Keeping that mentality up front is hard to do when the defense breaks down. This one doesn’t fall on backup goalie Marcus Hahnemann, subbing for starter Michael Gspurning (red card suspension). This one goes upon Jhon Kennedy Hurtado, who lost track of striker Ryan Johnson in the 15th minute, and Djimi Traore, who fell down in the 67th minute, leaving striker Darlington Nagbe alone against Hahnemann.
The center back failures permitted scores for both players in an evening where both hands lack enough fingers to count the prime scoring chances muffed by the Sounders.
“On the second goal, there were a number of times we could win the ball,” said coach Sigi Schmid. “Traore probably needs to stay on his feet there. If you’re going to leave your feet in the box, you need to win the ball. He knows that, he’s a veteran player.

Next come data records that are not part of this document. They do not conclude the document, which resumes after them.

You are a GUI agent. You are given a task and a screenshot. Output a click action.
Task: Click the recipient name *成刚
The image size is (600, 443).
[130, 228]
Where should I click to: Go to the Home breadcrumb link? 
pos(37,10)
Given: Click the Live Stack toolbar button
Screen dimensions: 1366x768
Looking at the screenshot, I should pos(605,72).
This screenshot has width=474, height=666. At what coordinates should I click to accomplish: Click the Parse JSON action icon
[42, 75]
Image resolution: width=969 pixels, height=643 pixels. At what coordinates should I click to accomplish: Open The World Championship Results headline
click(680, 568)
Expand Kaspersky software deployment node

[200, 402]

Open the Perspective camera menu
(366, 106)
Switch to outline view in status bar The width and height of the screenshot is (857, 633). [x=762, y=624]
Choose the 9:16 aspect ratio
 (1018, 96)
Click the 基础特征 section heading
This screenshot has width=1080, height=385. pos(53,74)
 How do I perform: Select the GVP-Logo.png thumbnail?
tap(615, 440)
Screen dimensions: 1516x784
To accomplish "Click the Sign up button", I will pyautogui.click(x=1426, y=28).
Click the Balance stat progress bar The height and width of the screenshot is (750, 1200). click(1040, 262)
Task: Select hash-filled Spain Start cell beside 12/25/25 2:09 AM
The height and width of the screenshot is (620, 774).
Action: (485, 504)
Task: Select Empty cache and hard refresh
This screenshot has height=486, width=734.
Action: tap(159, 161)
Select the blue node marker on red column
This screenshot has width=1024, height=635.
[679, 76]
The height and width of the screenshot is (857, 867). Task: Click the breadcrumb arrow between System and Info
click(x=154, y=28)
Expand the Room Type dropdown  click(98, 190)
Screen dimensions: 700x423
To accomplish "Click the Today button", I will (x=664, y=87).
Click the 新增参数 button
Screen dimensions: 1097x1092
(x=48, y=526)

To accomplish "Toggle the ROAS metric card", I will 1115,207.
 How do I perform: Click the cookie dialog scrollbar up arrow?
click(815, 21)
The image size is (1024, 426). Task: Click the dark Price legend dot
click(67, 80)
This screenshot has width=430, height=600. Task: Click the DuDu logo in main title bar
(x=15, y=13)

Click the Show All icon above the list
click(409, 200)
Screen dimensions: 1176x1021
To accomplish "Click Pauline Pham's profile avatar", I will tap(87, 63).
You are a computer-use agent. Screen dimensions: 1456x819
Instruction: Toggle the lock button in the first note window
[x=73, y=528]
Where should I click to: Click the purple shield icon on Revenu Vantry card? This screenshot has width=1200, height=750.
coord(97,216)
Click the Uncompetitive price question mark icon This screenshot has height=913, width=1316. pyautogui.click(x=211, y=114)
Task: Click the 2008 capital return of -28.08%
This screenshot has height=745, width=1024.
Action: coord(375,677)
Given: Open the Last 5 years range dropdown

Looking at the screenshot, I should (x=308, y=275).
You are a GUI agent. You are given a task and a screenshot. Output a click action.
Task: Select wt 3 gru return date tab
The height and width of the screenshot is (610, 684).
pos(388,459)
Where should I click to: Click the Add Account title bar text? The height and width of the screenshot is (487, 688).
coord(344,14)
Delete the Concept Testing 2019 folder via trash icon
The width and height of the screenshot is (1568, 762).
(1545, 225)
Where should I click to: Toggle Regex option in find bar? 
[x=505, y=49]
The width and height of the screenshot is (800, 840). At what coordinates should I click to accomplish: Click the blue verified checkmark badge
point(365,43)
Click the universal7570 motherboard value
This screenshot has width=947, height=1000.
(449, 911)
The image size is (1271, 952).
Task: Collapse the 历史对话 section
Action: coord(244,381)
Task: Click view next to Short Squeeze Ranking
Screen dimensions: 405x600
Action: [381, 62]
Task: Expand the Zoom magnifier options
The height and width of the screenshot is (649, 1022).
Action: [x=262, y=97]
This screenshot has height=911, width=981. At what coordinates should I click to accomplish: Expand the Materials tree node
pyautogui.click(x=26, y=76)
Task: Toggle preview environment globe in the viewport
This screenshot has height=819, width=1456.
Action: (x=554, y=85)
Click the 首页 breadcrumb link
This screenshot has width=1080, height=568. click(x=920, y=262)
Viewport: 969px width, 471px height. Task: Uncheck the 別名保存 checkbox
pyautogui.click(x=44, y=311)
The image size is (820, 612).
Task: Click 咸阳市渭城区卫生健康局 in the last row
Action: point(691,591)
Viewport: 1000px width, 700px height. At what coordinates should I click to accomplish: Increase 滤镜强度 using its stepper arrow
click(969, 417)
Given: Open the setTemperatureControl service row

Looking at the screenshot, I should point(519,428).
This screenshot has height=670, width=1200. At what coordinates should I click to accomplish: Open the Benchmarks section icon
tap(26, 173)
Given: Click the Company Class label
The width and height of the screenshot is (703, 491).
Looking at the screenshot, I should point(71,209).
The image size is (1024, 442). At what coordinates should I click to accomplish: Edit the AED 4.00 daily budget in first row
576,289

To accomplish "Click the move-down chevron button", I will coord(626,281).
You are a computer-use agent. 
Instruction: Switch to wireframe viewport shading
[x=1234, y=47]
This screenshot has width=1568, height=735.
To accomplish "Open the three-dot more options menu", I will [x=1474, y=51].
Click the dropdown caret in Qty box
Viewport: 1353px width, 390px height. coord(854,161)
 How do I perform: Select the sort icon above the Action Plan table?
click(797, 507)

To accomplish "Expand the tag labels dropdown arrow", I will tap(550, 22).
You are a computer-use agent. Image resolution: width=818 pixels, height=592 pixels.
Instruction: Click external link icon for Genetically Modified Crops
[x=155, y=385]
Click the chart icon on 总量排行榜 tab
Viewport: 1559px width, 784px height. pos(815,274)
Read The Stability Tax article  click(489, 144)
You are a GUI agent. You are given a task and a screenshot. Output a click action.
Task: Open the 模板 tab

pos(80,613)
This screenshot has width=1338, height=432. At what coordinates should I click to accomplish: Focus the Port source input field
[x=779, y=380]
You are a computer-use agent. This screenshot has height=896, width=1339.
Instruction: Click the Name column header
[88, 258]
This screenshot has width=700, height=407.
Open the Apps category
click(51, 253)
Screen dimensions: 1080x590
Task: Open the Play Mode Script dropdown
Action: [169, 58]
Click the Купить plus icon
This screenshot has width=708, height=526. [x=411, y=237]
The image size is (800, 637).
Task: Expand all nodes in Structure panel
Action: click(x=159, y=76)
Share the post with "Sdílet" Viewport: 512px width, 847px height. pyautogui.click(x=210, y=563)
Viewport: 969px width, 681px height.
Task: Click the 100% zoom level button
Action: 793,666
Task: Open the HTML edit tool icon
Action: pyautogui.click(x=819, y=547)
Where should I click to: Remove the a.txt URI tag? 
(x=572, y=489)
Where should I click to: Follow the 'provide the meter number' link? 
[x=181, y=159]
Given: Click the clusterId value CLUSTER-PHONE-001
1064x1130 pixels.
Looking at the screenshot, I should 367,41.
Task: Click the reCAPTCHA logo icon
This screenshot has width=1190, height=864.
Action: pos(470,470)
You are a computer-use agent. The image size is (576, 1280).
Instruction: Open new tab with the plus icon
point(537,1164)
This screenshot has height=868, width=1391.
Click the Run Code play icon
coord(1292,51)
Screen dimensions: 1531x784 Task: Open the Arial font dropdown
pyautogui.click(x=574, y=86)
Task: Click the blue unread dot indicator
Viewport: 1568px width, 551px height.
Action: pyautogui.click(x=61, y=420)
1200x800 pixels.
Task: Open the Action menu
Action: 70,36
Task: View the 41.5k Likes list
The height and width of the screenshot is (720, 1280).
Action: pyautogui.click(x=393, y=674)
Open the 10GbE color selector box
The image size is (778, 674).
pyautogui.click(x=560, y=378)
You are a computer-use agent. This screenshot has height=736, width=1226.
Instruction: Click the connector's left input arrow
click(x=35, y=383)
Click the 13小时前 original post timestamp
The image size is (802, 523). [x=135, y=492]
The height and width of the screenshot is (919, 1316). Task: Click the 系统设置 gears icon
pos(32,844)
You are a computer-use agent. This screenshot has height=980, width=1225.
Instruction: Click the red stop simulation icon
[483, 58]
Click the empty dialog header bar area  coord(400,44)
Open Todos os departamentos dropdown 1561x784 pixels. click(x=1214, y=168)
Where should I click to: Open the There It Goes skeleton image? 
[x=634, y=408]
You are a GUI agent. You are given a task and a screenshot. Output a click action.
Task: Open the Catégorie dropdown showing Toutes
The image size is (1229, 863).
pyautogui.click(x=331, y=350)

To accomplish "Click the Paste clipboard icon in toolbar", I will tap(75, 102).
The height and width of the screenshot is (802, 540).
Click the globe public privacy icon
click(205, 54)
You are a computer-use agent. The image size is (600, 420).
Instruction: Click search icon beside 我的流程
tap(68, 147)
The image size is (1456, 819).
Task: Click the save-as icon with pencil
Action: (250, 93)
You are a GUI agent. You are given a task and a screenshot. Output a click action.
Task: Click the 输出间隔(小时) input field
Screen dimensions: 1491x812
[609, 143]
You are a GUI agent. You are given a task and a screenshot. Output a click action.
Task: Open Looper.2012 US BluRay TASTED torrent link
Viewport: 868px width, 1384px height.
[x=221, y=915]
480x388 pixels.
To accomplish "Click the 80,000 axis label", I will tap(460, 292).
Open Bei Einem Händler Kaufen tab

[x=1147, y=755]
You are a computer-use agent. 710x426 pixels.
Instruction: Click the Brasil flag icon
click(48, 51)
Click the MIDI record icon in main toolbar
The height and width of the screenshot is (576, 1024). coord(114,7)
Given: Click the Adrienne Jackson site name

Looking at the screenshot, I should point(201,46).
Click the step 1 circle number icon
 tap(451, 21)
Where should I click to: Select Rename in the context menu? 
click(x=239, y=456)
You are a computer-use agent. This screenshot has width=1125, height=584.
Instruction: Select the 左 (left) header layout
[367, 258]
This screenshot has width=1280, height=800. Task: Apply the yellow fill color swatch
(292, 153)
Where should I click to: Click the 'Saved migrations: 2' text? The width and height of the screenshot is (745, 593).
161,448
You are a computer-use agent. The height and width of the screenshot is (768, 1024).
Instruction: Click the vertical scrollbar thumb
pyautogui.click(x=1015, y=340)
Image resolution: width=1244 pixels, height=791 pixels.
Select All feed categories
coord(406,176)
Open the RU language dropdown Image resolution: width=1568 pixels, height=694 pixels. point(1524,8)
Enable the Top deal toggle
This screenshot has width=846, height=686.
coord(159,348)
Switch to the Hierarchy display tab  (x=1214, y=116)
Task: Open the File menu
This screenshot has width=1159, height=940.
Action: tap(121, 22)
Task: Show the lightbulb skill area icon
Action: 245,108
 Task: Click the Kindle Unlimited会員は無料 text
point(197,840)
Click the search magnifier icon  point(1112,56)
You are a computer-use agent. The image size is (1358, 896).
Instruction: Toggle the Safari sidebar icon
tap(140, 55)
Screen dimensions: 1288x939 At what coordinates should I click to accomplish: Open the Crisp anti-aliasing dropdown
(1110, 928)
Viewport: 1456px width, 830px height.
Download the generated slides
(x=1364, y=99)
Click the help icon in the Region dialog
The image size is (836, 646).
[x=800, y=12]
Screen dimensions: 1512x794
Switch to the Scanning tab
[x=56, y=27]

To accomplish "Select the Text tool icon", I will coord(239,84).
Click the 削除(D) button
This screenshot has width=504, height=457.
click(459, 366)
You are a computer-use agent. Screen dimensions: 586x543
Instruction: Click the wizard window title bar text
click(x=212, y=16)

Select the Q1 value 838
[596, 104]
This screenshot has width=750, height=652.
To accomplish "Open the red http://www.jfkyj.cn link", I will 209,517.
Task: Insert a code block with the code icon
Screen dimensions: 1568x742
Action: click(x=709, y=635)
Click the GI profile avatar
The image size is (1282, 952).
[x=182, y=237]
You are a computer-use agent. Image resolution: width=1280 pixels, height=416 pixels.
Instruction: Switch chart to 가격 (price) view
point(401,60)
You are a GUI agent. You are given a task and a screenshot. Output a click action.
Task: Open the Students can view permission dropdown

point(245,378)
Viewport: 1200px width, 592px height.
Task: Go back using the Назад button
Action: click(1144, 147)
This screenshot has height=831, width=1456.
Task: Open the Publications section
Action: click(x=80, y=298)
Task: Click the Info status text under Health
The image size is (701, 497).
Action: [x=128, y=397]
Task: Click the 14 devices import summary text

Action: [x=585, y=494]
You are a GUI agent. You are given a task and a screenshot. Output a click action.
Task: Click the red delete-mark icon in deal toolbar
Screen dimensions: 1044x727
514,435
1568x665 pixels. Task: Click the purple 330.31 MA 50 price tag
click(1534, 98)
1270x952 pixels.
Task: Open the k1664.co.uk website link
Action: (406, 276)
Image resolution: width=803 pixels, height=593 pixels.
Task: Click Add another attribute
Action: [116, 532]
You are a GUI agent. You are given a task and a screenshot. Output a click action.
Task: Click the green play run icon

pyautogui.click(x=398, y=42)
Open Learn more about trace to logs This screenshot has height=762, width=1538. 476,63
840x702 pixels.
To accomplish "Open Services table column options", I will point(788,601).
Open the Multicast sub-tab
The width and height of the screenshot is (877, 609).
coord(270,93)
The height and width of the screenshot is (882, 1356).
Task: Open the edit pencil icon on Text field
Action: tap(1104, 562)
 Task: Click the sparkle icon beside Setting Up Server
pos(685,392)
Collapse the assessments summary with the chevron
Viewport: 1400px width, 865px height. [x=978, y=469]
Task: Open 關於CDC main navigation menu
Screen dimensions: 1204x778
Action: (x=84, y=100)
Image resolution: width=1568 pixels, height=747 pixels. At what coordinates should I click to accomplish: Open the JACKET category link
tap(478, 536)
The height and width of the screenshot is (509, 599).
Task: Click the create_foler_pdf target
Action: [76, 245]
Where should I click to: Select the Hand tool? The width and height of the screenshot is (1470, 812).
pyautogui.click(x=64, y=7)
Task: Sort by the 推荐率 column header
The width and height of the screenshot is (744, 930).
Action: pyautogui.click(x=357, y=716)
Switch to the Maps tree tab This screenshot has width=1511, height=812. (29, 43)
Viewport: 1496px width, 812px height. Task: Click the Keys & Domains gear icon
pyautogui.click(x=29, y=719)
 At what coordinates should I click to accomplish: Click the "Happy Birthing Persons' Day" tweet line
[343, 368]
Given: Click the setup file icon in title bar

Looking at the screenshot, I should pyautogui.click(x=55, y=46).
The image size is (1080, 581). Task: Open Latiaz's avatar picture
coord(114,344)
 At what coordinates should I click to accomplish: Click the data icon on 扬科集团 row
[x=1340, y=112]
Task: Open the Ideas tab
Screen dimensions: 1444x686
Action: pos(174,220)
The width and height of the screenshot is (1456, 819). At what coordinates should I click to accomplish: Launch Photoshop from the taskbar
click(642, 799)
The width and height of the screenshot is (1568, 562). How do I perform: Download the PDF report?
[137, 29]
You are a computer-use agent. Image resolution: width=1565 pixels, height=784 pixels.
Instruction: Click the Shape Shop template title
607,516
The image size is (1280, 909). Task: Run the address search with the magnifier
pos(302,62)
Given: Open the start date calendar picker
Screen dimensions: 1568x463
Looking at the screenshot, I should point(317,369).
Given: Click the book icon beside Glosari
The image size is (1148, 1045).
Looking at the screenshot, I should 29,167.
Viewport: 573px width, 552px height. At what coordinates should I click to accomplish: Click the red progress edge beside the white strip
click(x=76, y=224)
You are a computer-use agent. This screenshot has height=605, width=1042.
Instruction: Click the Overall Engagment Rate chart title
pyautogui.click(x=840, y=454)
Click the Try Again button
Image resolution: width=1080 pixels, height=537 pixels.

“Early in the game, we gave too much space to (Jack) Jewsbury (who assisted on the first goal). Adam (Moffat) was tucked in too far, as was Leo (Gonzales). So Jewsbury got a number of touches. You saw in the second half that really disappeared. (On the goal) he got forward, Ryan Johnson makes a good near post run (past Hurtado), we don’t follow him all the way and he hits (Jewsbury’s cross) first.”
On offense, perhaps for the first time since his acquisition, Dempsey was a force. But his near-misses were almost farcical.
“Yeah, I had a free kick, (GK Donovan Ricketts) made a save for a corner,” said Dempsey, beginning a roll call of almosts. “I had another free kick that hit the post. I had a left-footed shot that went just wide. Then I had a header that hit someone on the line. It hit their knee; it ended up being a goal kick but it should have been a corner. Then I had the header at the end.
“I had my chances tonight. I was happy with the looks that I got and getting touches on the ball. It just seemed like one of those nights where it wasn’t going to go in for me.”
With the season in the balance, it was a poor time for “one of those nights,” failing to win the opening game for a sixth series in a row. Schmid said that the third game in seven nights may have affected Dempsey.
“I think for him it’s not only his shoulder, but also fitness,” he said. “He has played three games now in a week without preseason, so a little bit of fatigue affects your sharpness.
“The way we created our system, I think we create opportunities where we are in dangerous positions. At times we need to be a little more dynamic — take that risk in the final third and take that shot. Maybe go for it a little more.”
Maybe go for it a little more. When a team has nothing to lose, yes, that would be the idea. After an entire season, better late than never.